Rovell interned for FoxSports.com.
He has anchored five primetime documentaries for CNBC:
Rovell wrote the book First In Thirst: How Gatorade Turned The Science of Sweat Into A Cultural Phenomenon and co-wrote the book On the Ball: What You Can Learn About Business From America's Sports Leaders with David Carter.
On August 22, 2013, Rovell lost, 11–0, in a game of one on one to Barstool Sport's "Big Cat."
Rovell was part of the Outside the Lines report that disclosed the NCAA's investigation into whether Texas A&M quarterback Johnny Manziel was earning money from the sale of autographs, in potential violation of NCAA rules. This was never confirmed as Rovell's alleged sources would not speak to the NCAA and confirm his story.
In November 2009, Rovell made controversial remarks in an article regarding an American athlete, Meb Keflezighi, the first American to win a New York City Marathon since 1982, by suggesting that he was a ringer. He later apologized.
On November 17, 2011, Rovell sent a tweet to his followers on Twitter, asking them to come forward with stories about how their businesses were losing money during the 2011 NBA lockout. A high school senior named "Tim," annoyed with Rovell's behavior at the time, created a fake name and email account, telling Rovell online that he owned an escort service in New York frequented by NBA players, which was losing 30% of its business.

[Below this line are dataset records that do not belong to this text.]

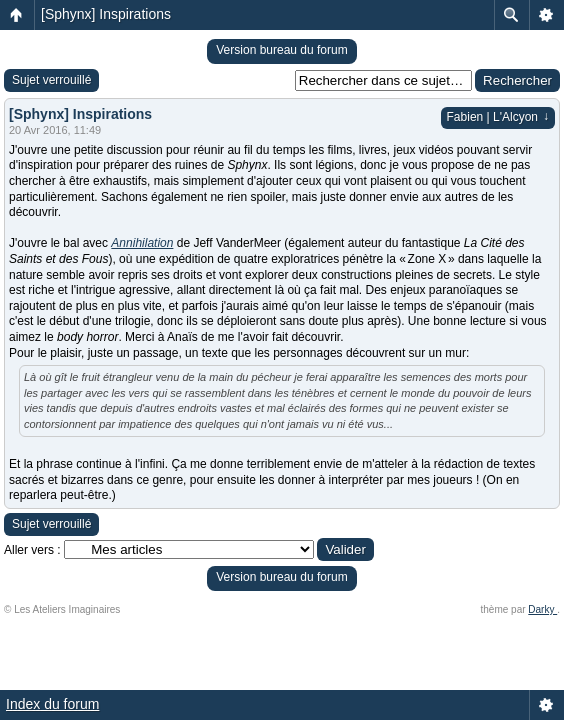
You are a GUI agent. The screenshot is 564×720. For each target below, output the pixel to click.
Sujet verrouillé (51, 80)
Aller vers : (32, 550)
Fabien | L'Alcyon (498, 117)
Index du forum (52, 704)
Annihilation (142, 243)
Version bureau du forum (281, 50)
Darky (542, 609)
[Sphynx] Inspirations (106, 14)
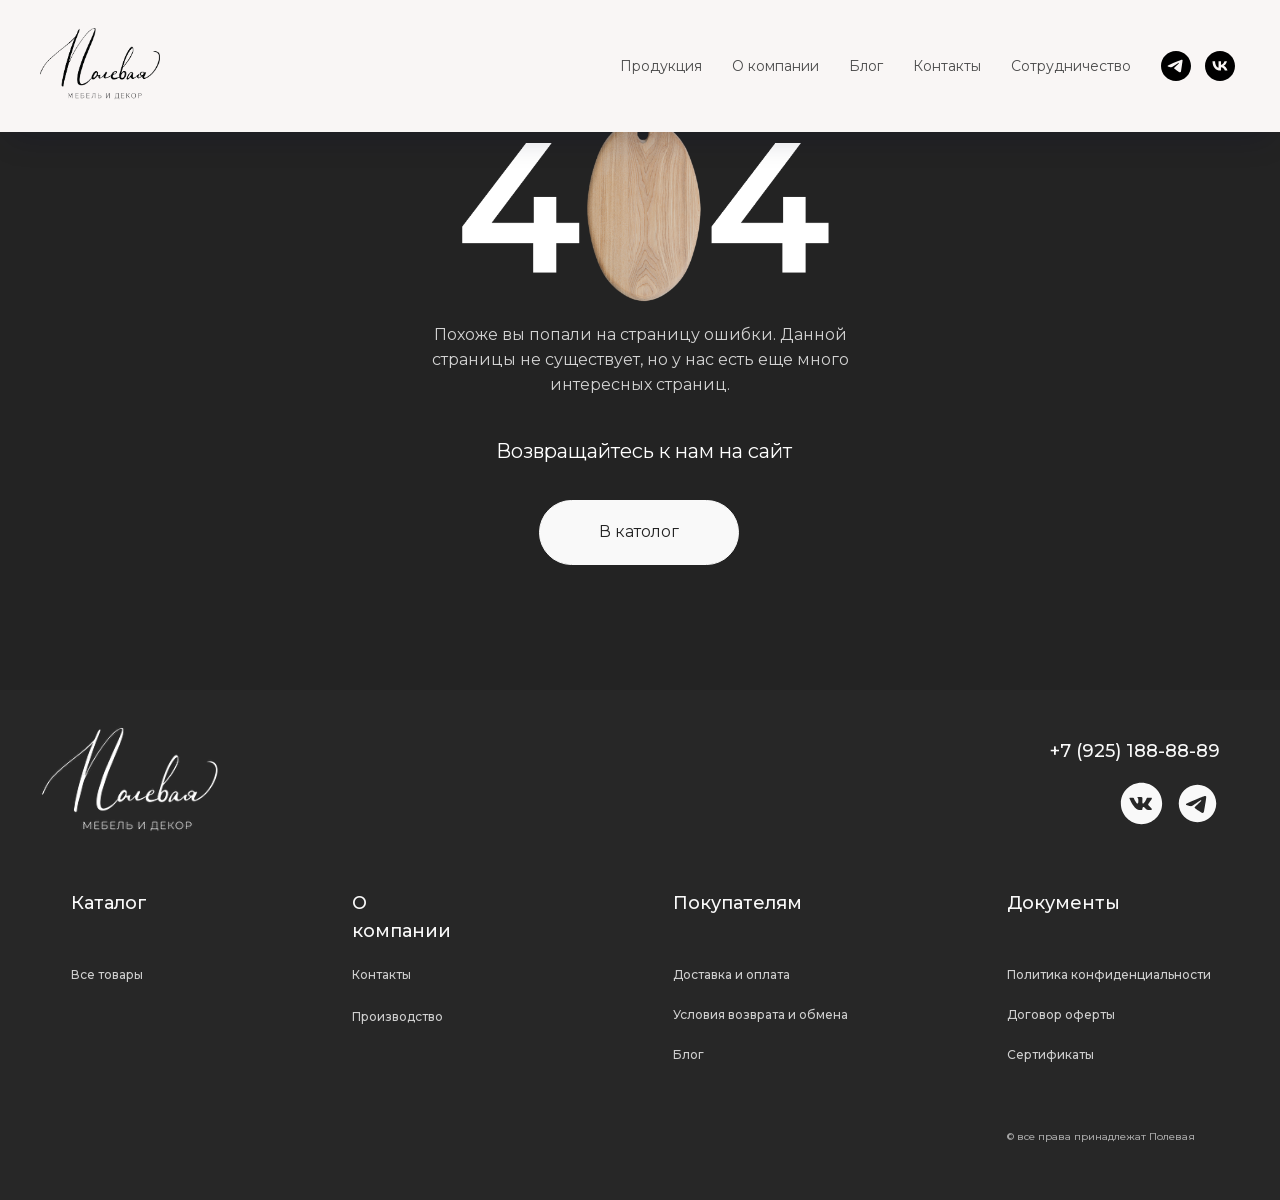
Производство (397, 1016)
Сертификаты (1050, 1054)
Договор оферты (1061, 1014)
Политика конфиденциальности (1109, 974)
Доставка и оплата (731, 974)
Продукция (661, 66)
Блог (866, 66)
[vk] (1220, 66)
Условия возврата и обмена (760, 1014)
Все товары (107, 974)
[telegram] (1176, 66)
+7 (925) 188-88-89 (1135, 751)
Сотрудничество (1071, 66)
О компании (775, 66)
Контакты (947, 66)
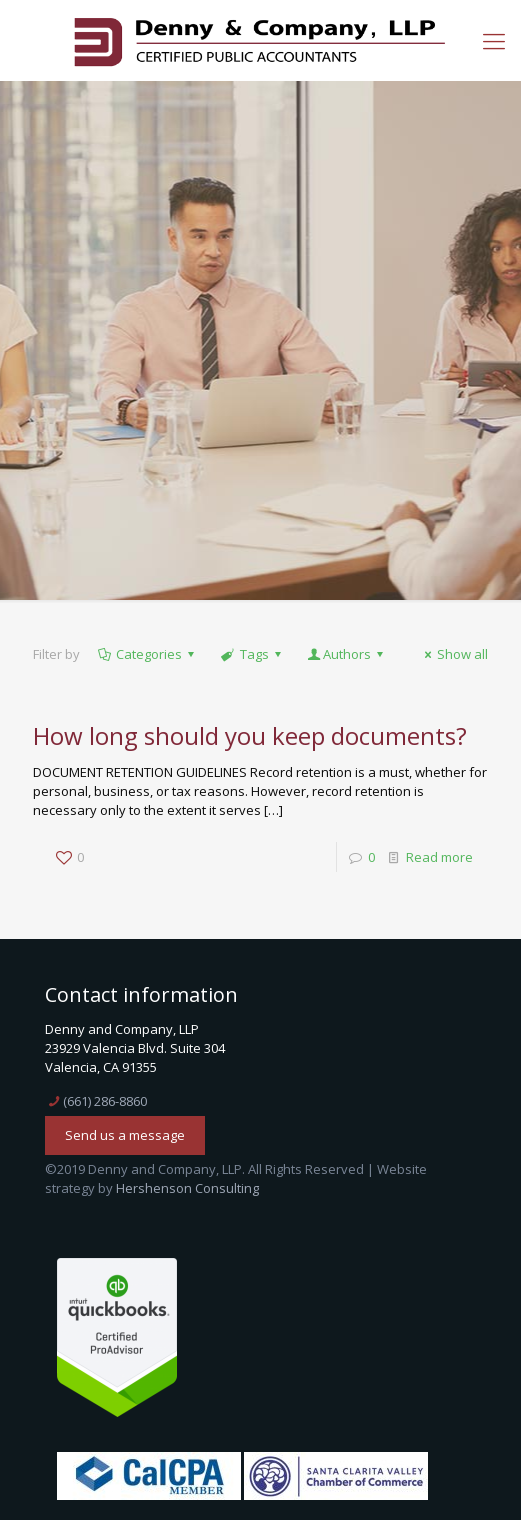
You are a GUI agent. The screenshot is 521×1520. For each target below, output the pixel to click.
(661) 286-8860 (105, 1101)
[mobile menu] (494, 40)
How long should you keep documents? (250, 735)
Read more (439, 857)
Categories (147, 654)
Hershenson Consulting (187, 1188)
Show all (453, 654)
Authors (347, 654)
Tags (252, 654)
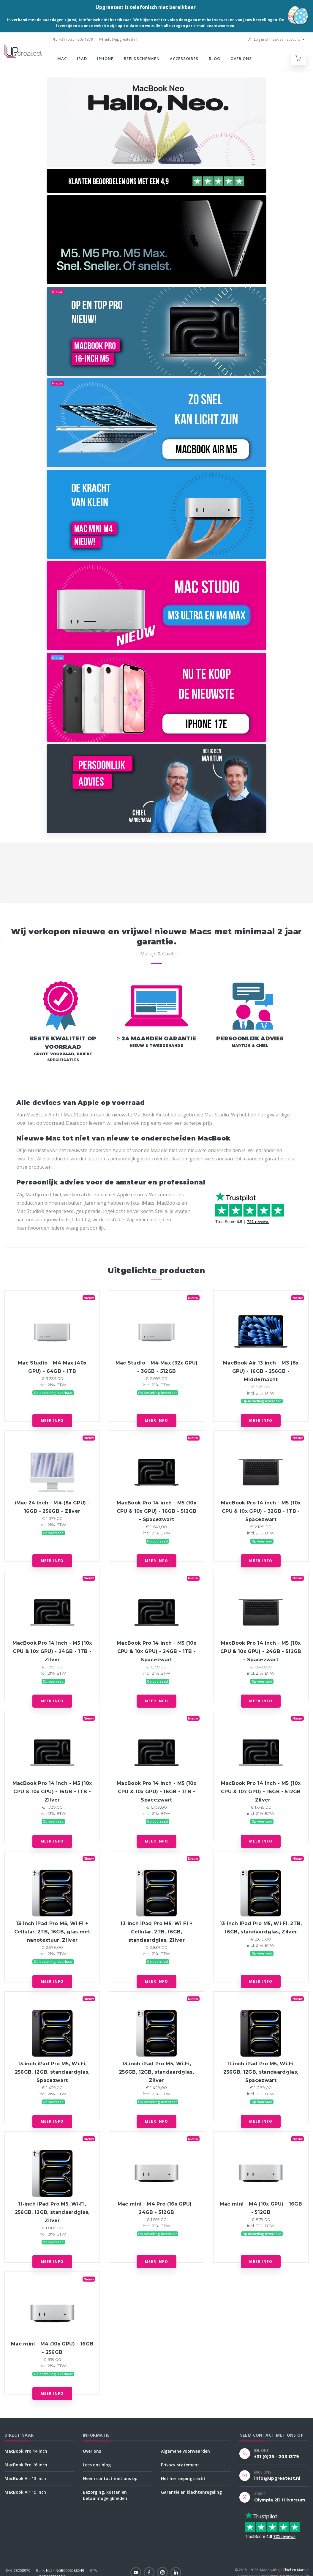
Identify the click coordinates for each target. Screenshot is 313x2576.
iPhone (105, 58)
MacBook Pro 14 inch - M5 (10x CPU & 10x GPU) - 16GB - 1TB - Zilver (52, 1791)
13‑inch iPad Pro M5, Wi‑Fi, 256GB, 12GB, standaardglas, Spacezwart (52, 2072)
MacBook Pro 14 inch (25, 2451)
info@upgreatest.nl (118, 39)
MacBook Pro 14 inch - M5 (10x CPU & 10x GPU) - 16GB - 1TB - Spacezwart (156, 1791)
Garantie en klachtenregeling (191, 2492)
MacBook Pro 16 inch (25, 2465)
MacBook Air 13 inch (25, 2478)
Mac (62, 58)
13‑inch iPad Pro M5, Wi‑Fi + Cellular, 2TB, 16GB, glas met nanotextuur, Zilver (52, 1932)
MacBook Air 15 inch (25, 2492)
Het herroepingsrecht (183, 2478)
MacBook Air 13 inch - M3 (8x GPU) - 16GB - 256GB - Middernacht (260, 1371)
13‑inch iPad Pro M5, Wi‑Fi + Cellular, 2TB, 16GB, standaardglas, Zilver (156, 1932)
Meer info (52, 1420)
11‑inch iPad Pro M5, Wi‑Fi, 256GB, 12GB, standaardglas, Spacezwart (260, 2072)
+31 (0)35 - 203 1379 (73, 39)
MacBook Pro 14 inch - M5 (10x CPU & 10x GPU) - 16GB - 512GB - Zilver (261, 1791)
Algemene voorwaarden (185, 2451)
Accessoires (184, 58)
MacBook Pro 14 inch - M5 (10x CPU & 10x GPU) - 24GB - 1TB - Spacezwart (156, 1651)
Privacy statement (180, 2465)
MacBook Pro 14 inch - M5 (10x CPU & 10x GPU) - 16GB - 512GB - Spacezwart (157, 1511)
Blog (214, 58)
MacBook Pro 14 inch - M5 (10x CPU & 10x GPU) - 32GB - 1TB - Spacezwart (261, 1511)
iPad (82, 58)
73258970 (18, 2570)
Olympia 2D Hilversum (279, 2500)
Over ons (241, 58)
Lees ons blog (97, 2465)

Rovell failed to verify the authenticity, and ran the story in a CNBC column. "Tim" came forward with the story months later to the website Deadspin, because, he said, "he's just such a [expletive] on twitter all the time [I] just got fed up." Deadspin made Rovell aware of his mistake. On the same day, Rovell released an apology on CNBC saying, "there will always be people out there who want their 15 minutes of fame and not really care how they get there."
In the October 2012 ESPN 30 for 30 episode entitled "Broke" and in a written piece on ESPN.com, Rovell made several incorrect statements about the NFL Players Association's Financial Advisor Program. Even after the NFLPA's attempts to correct the falsehoods with ESPN fact checkers, Rovell's inaccurate comments were included (and remain) in the documentary. His written article was altered to reflect the truth, but without an editor's note to indicate the correction.